I was sitting in the living room sometime last week when my roommate, Heather walked in.
Often times we are unknowingly sacred space holders for one another. Giving each other permission to be open, honest and vulnerable without ever actually trying.
This particular morning tears and words flooded out of me that I didn’t know I had in me.
I’ve been struggling with “death” ever since the last few months of my pregnancy. Suddenly it seemed as though I had so much to lose. An amazing husband, my baby, and the experience of them having me in their lives as well.
It’s been too much to think about. Some of it, I’m still processing.
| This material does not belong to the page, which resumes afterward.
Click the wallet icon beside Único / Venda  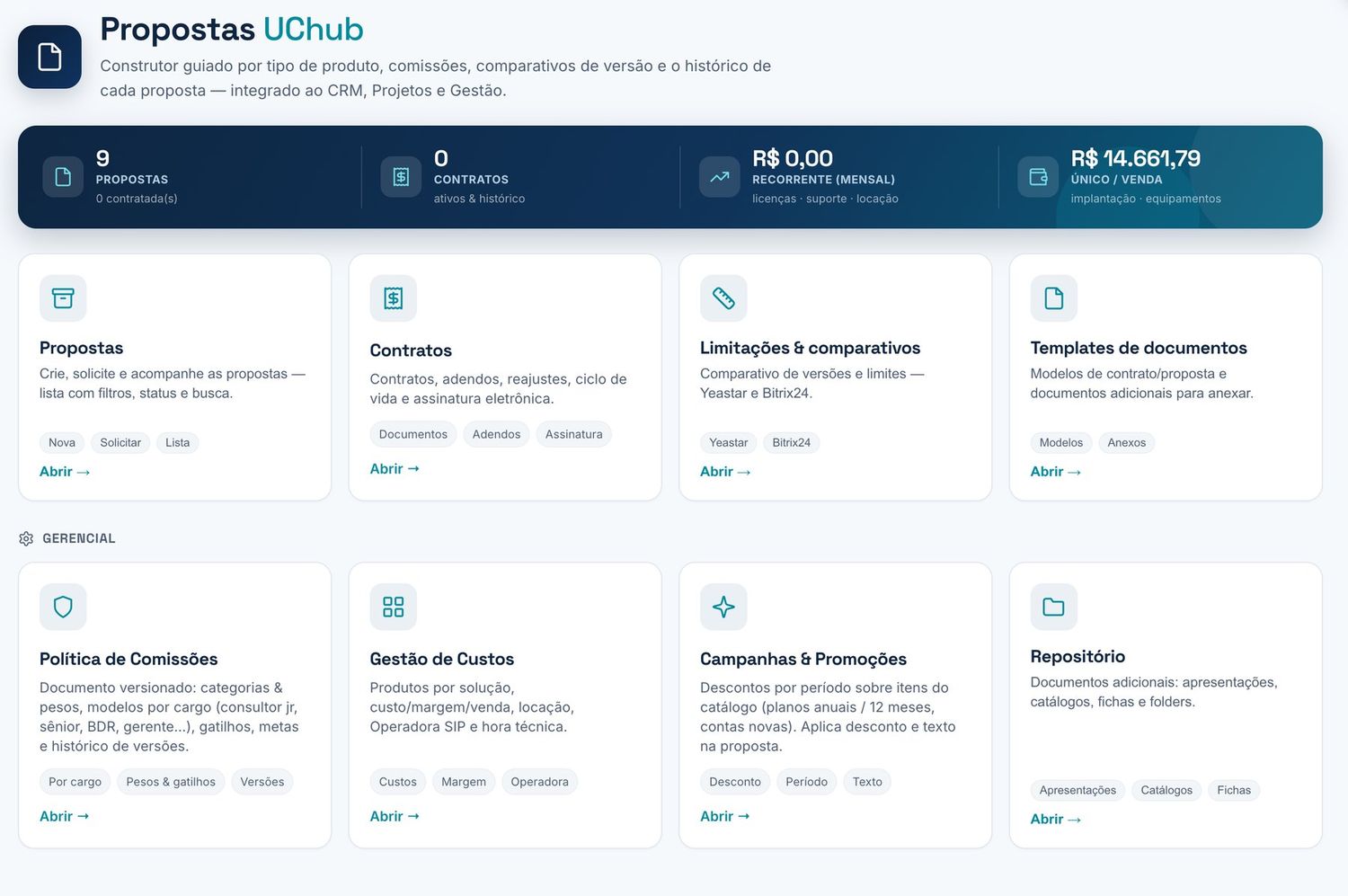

I’ve found my peace in knowing that we are all really one.
And even though death is inevitable – it is not a means for separation, but rather becoming united once more.
Another thought that occurred to me whilst being vulnerable with Heather is the immense forgiveness I felt towards my own mother.
If you’ve been following me online for a while, you know that up until about a year or so ago, my mother and I struggle in getting along.
As cliche as it sounds, having my own child has opened my eyes to a world of forgiveness and acceptance.
Even though we have children – we’re still the same people we’ve always been.
It’s not as if the baby is born and suddenly we become perfect human beings with no faults and have all the answers.
Quite the opposite actually.
Having a child has made me realize how little I do actually know. And how much there is still left for me to experience.
I have a new forgiveness for my mom because I know that all the things she struggled with before I was born and continued to struggle with after was/is part of her journey.
It doesn’t make her bad or wrong. It just makes her human.
As parents, we are always only doing the best that we can. And at the end of the day, we hope that, that is enough.